Ongoing crowdsourcing project about Comédie-Italienne

During a post-doc at Polytech Nantes, I worked on crowdsourcing project called Recital. This project aims at transcribing 25 000 pages from a XVIIIth century corpus related to the Comédie Italienne accounting. Due to the diversity of pages (format, writing, etc.), machine learning methods fail to perform good accuracy on optical character recognition and labelling. However, labelling and transcribing text from image is particularly suited to HITs (Human Intelligence Task), and that’s why we investigated crowdsourcing.

On November 2021, the platform had registered more than 1 million contributions from +1800 workers. It is interesting to note that stimulating activity was not so easy (newsletter, forum, remote hackathons, etc.).

Under the supervision of Guillaume Raschia, I investigated the ETL (Extract-Transform-Load) pipeline to process workers’ contribution through our dedicated web platform. My work included natural language processing, databases, data visualization, and web development among other things.

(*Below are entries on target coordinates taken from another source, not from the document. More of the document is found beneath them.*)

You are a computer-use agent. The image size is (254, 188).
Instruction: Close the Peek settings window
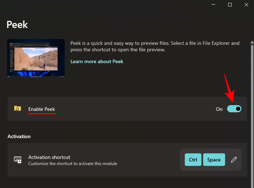pyautogui.click(x=246, y=5)
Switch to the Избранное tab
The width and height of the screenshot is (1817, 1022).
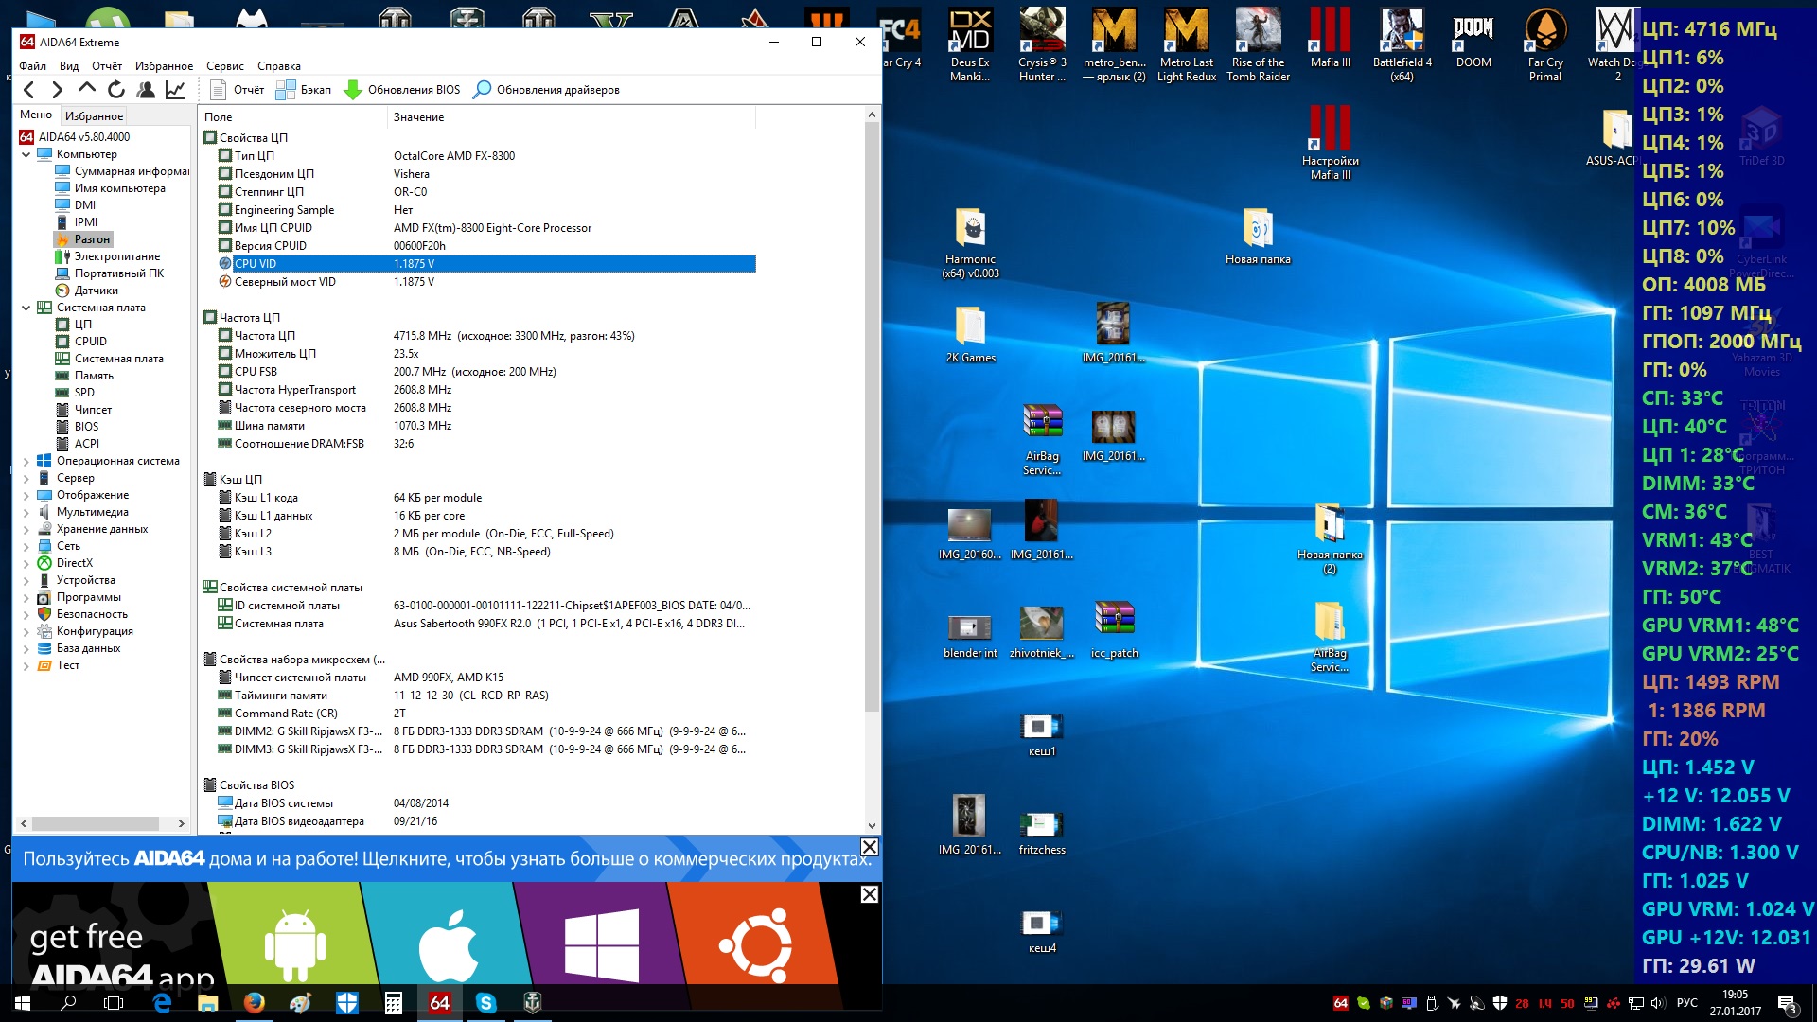point(94,115)
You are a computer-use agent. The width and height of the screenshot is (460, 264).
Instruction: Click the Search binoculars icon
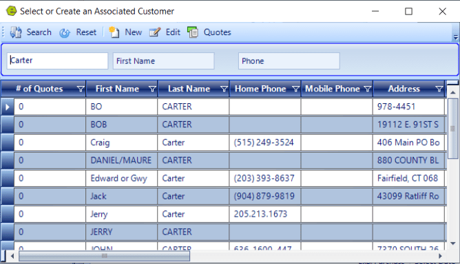pos(16,32)
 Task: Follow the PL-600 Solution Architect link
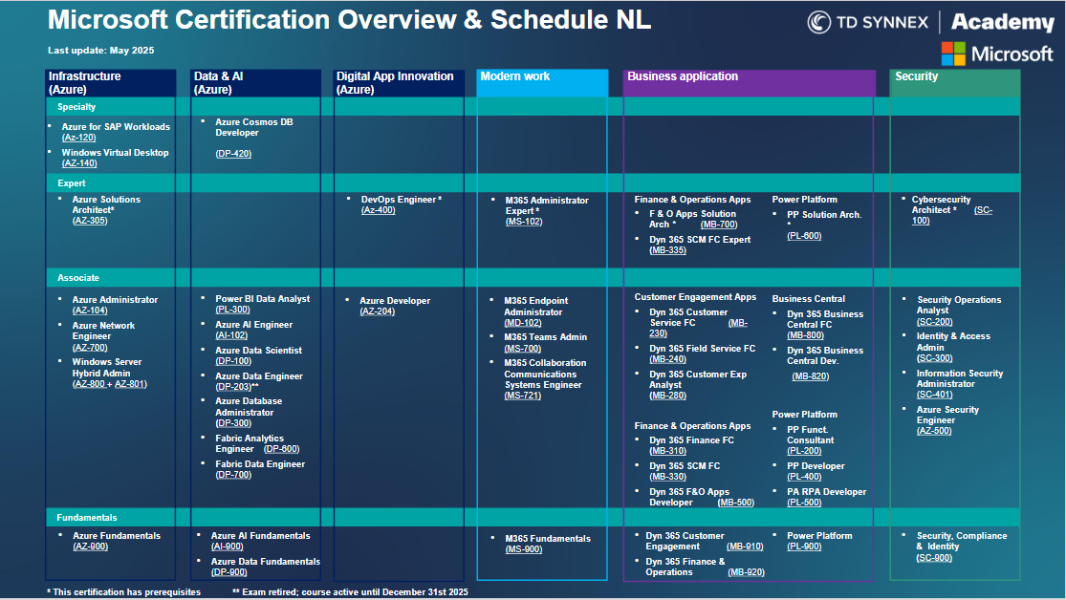(x=804, y=236)
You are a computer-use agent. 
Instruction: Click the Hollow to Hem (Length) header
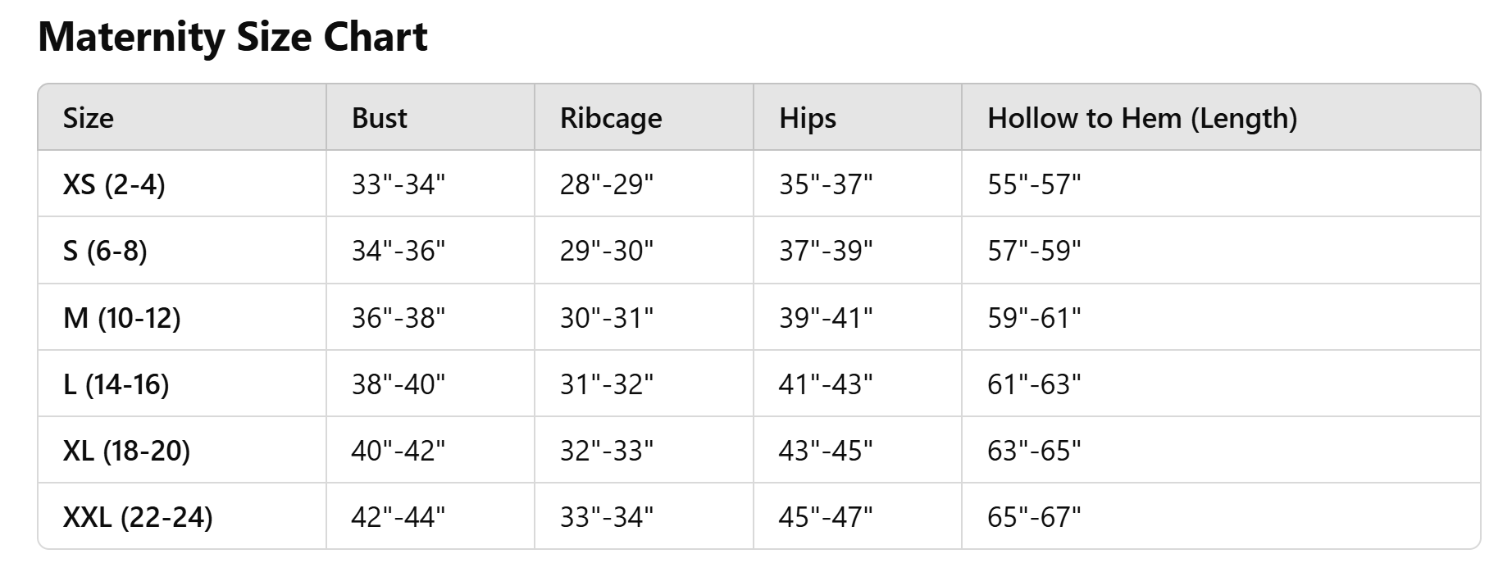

Once the processing pipeline and the database are in place, we can design a dashboard to provide analytics and data visualizations. This part of the work was mainly done by colleague Olivier Aubert.

Most of the work consisted in developing processing algorithms involving data matching or natural language processing techniques to perform entity recognition or quantifying output data quality. In addition, we worked on data traceability to provide final experts some insights on the whole processing pipeline, from the original source to the reconstructed values.